A casa mais indesejada de Vila Nova de Muía
Foi noticiado na imprensa regional, por Manuel Cerqueira Alves, mais um dos belos assuntos de confrarias e “fabriqueiras” da nossa terra. Mas não confunda: não é o habitual comentador e “especialista” em eventos religiosos, Manuel Cerqueira Soares que escreve. Este também é Manuel Cerqueira, mas é Alves. Esclarecidas estas confusões, passemos ao assunto propriamente dito. Começa, no referido artigo noticioso, por nos ser contada a história de uma “casinha” na qual era em tempos do “antigamente” que “aos acompanhantes dos funerais se servia uma fatia de pão e um copo de vinho; e, aos homens que transportavam a urna, a mesma ementa mais o tradicional bacalhau frito.” Às gerações mais recentes, e às mais antigas que mais reflectem, poderá parecer caricato, mas acontecia mesmo! Hoje, esta casa, é, após restauro, e segundo palavras do escritor, “uma óptima Capela”. O problema é que, segundo as palavras do mesmo andam a “incutir na cabeça dos vilanovenses que a Capela mortuária era demasiado pequena e sem as mínimas condições.” E desta forma vive-se em Vila Nova de Muía a polémica de haver pessoas que não querem ir para a Capela mortuária, apesar da sua utilidade ser receber os mortos. É de facto hilariante, e o barqueiro está de pleno acordo com o autor do artigo. Tantas freguesias sem casa mortuária, e esta, que a tem, dá-se ao luxo de haver pessoas que não a querem usar. E é mesmo “darem-se ao luxo”, pois segundo palavras do próprio autor do artigo “a capela tem luxuosas casas de banho e tem trinta metros quadrados”. E acrescenta: “Será que quando as pessoas depositavam os seus familiares nas suas residências o faziam numa divisão com área superior a esta?”. Fica aqui o apelo ao povo desta freguesia para usarem uma Capela mortuária que muitas freguesias não têm, e ainda por cima espaçosa. Se não se convencem que é grande, vejam neste vídeo o que o grande espaço até permite fazer.

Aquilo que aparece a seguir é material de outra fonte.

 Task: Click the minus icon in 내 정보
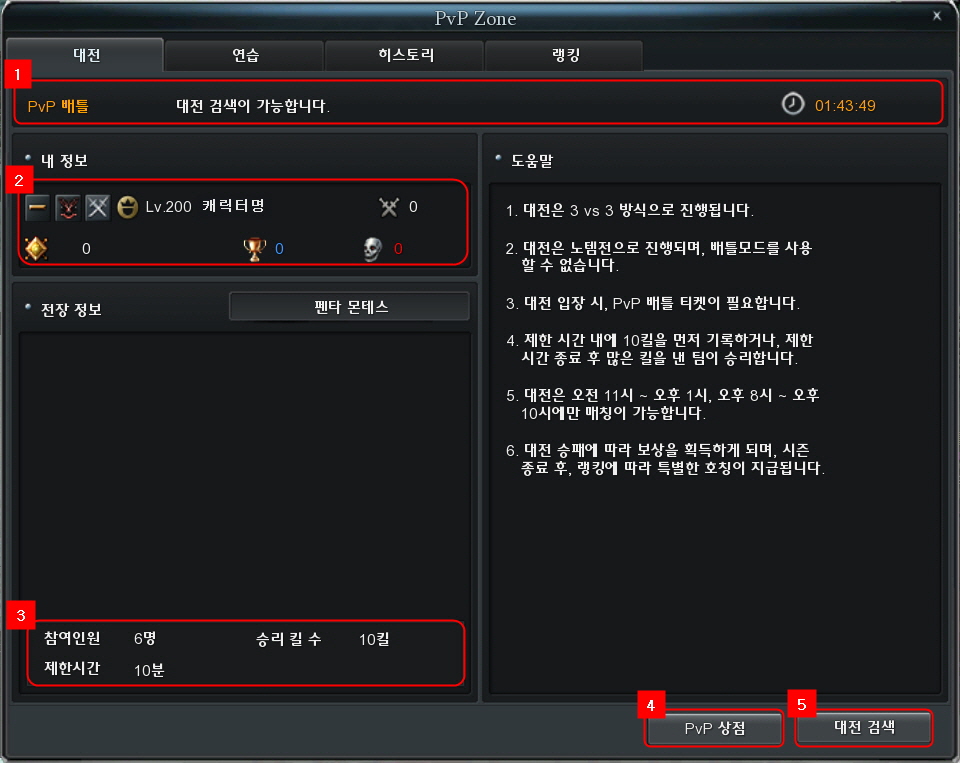pos(37,208)
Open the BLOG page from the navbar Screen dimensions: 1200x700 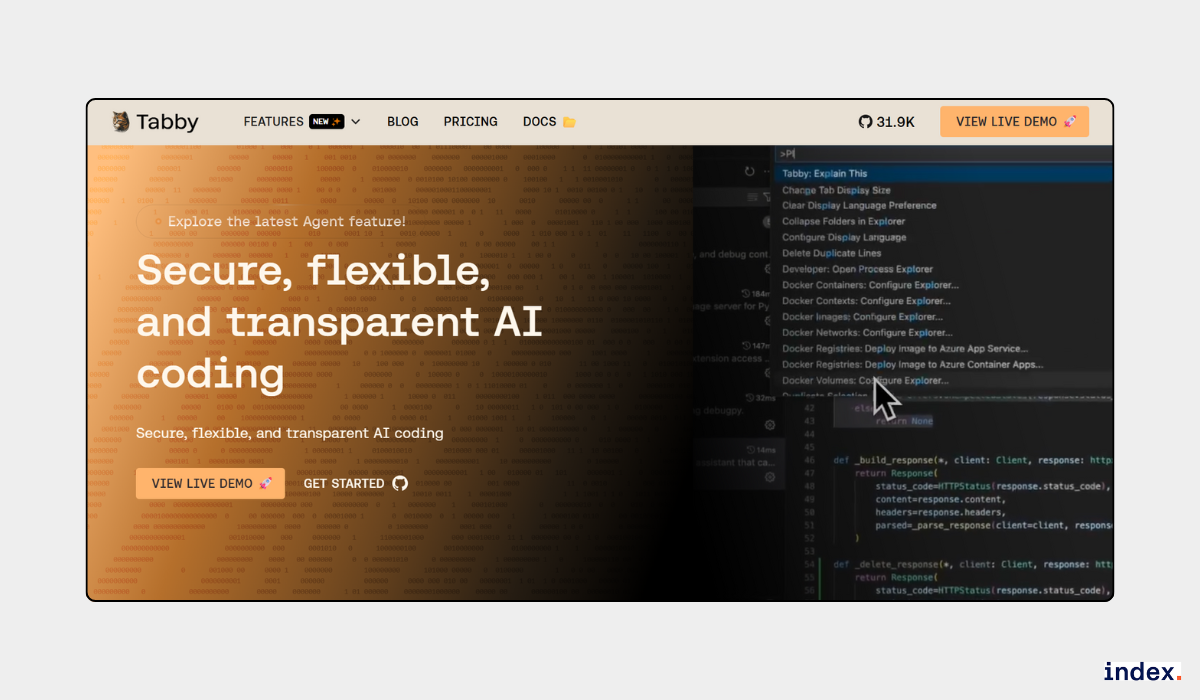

A morte é um assunto que ainda faz correr muita tinta nas discussões paroquianas. Desde os tempos em que se faziam manifestações complexas da complexidade da psicologia humana, como os “prantos” e as “comezainas” no funeral (com bacalhau!), até à actualidade como a do nosso concelho, em que se discutem as condições do lugar que recebe os “mortos”, e que ainda por cima não se têm eles próprios queixado das condições de recepção enquanto mortos (que é para eles que o lugar é destinado). Enfim, complexidades dos funerais do mundo religioso e interiorizado, nos quais há demasiadas preocupações com aparências, por vezes poucas com os mortos, e que no fim de contas muitos dos que comparecem aos funerais gostariam de acabar como antigamente: a petiscar e a conviver. Senão vejam o vídeo.
Dia 1 de Novembro - Dia de "floriados"
É no jornal “Notícias da Barca” que pudemos ler o melhor artigo escrito acerca do dia 1 de Novembro em toda a imprensa regional de Ponte da Barca. O seu autor é Manuel Silva Machado, e o seu título “Lidar com os Mortos”. Nele é descrita a forma “difícil” com que lidamos com os mortos, e por outro lado caricata. “(…) As conversas rápidas ou as trocas singelas de palavras com os outros que vieram à cerimónia (funeral), testemunham o ligeiro mal-estar que se instala sempre entre os vivos.” Com isto, o autor não quereria dizer, por outro lado, que “fica mal” não chorar durante um funeral, como se fazia antigamente com um dos hábitos mais macabros e vergonhosos do antigamente: o “pranto”, que predominava num mundo conservador e rural à imagem de Salazar. Significa sim que as pessoas escondem “a complexidade de afectos que entretinha com o morto.” Parece que há incómodo em viver perante a sociedade o que realmente cada um de nós sente acerca da morte e dos mortos que fizeram parte da nossa vida.
Todo o desfile de adereços das campas que se colocam nesse dia é algo “sem qualquer sentido”. Como este autor também diz, “O morto morreu, e nós que vamos caminhando no sentido de lhe ocupar o lugar, deixemos esses floriados e façamos com que uma simples lágrima furtiva desça pela face em sinal de dor.”
O que é mais triste, é que tenha de haver um “Dia do Morto”, como um dia de uma outra coisa qualquer, para que uma vez por ano haja pessoas que se lembrem dos mortos.